Ai is brainrot because that’s what many people choose to produce with it, and it’s easy to produce brainrot at scale with AI.

But it’s hardly the only thing you can produce with it. Crap content is definitely over represented. It’s an error, though, to think that is all AI is capable of. If quality is the goal, and you are willing to invest the resources to achieve it, you can easily create very high quality work. But it’s not terribly easy. And it’s not terribly fast. It is relatively cheap, maybe 1/4 to 1/10 the cost of doing it with qualified humans. But it’s not trivial and it’s not magic. It’s a force multiplier, but the quality of the idea and the performance of the model used are very important, and good models cost money to use… about $50-100 an hour if you are really leveraging it. But you can do ten hours of work in an hour or two.

You can, but very few people do.

Mostly what I see people doing is saying "Hey, Spicy Autocomplete, steal me some content from someone else to do <this thing>" and then post it up and ask why it doesn't work properly.

But then you've got things like the AI-based animation tools that Corridor Digital used to animate 3D scans of some of the crew's children's toys, to make a Toy Story-like video. It took damn near as long to do as it would have done by hand, because it all still had to be mo-capped and so on, but the results were incredible.

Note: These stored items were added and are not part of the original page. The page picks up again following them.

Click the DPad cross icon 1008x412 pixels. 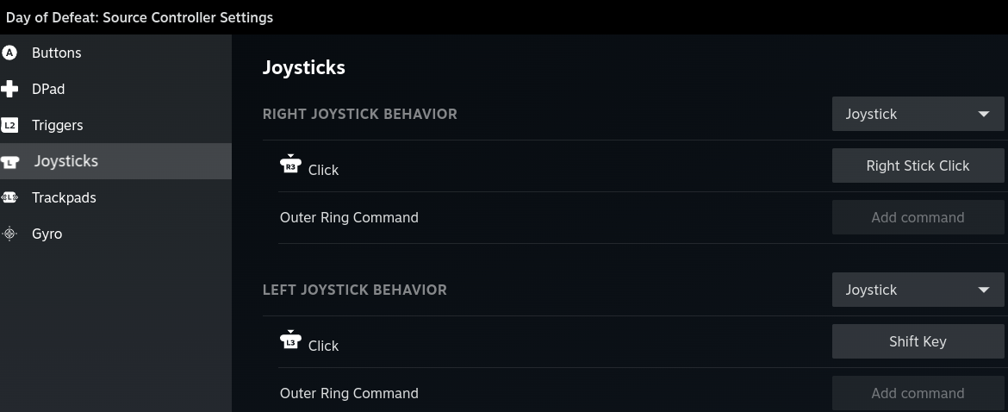coord(9,89)
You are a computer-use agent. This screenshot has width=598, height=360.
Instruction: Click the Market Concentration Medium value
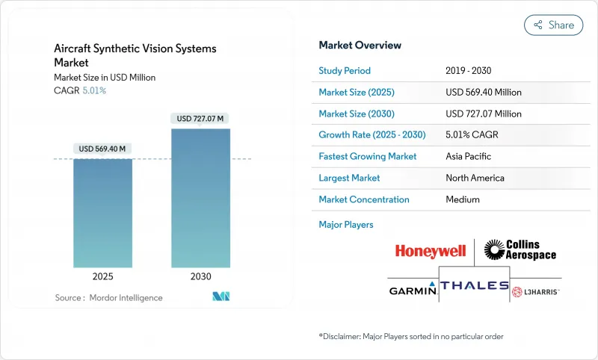tap(462, 199)
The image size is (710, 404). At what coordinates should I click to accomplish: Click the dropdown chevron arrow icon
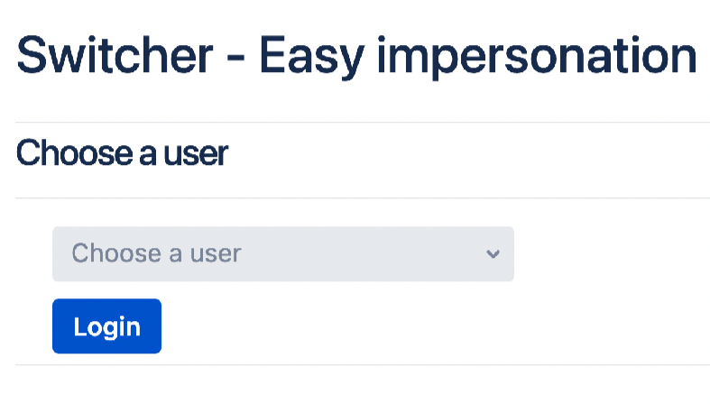pyautogui.click(x=493, y=254)
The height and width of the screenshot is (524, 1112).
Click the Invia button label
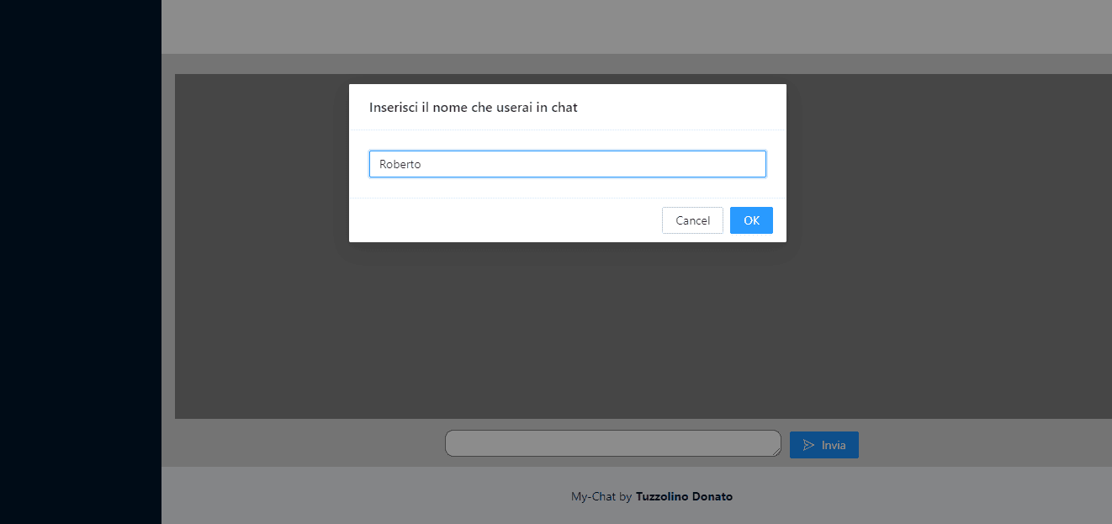[x=834, y=445]
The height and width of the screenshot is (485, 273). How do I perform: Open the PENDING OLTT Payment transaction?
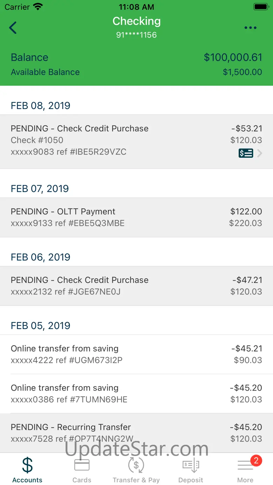(x=136, y=217)
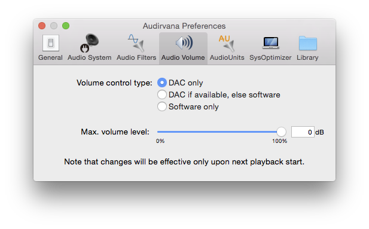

I guess it's similar to how just about anyone can pick up a cheapy flux-core welder and run a seagull-shit bead down a bit of metal, but a very skilled welder could do absolutely pristine work with the same crappy machine.

However, I still don't think it's a good idea to plonk small children down in front of a screen, and have a creepy AI voice read nonsense out to them. While I love the idea of working with the hallucinations of a dreaming computer, because I first read Neuromancer when I was 12 or so and grew up watching things like Blake's 7 with not one but two superintelligent talking computers, the reality is actually not really that good.

Children need people, not screens.

Yeah using ai to substitute for human attention in such a way that the child gets less interaction with people is a terrible idea.

But a digital loupe that would accurately tell you what you were looking at and do a deep dive based on your interest, things that guide interactions with the world in such away to encourage curiosity and investigation, are possible using AI and not really possible without it.

Of course you can also make ai toys that are designed to focus engagement on themselves and isolate the child from caregivers so they can spend more time on TikTok…so, there’s that.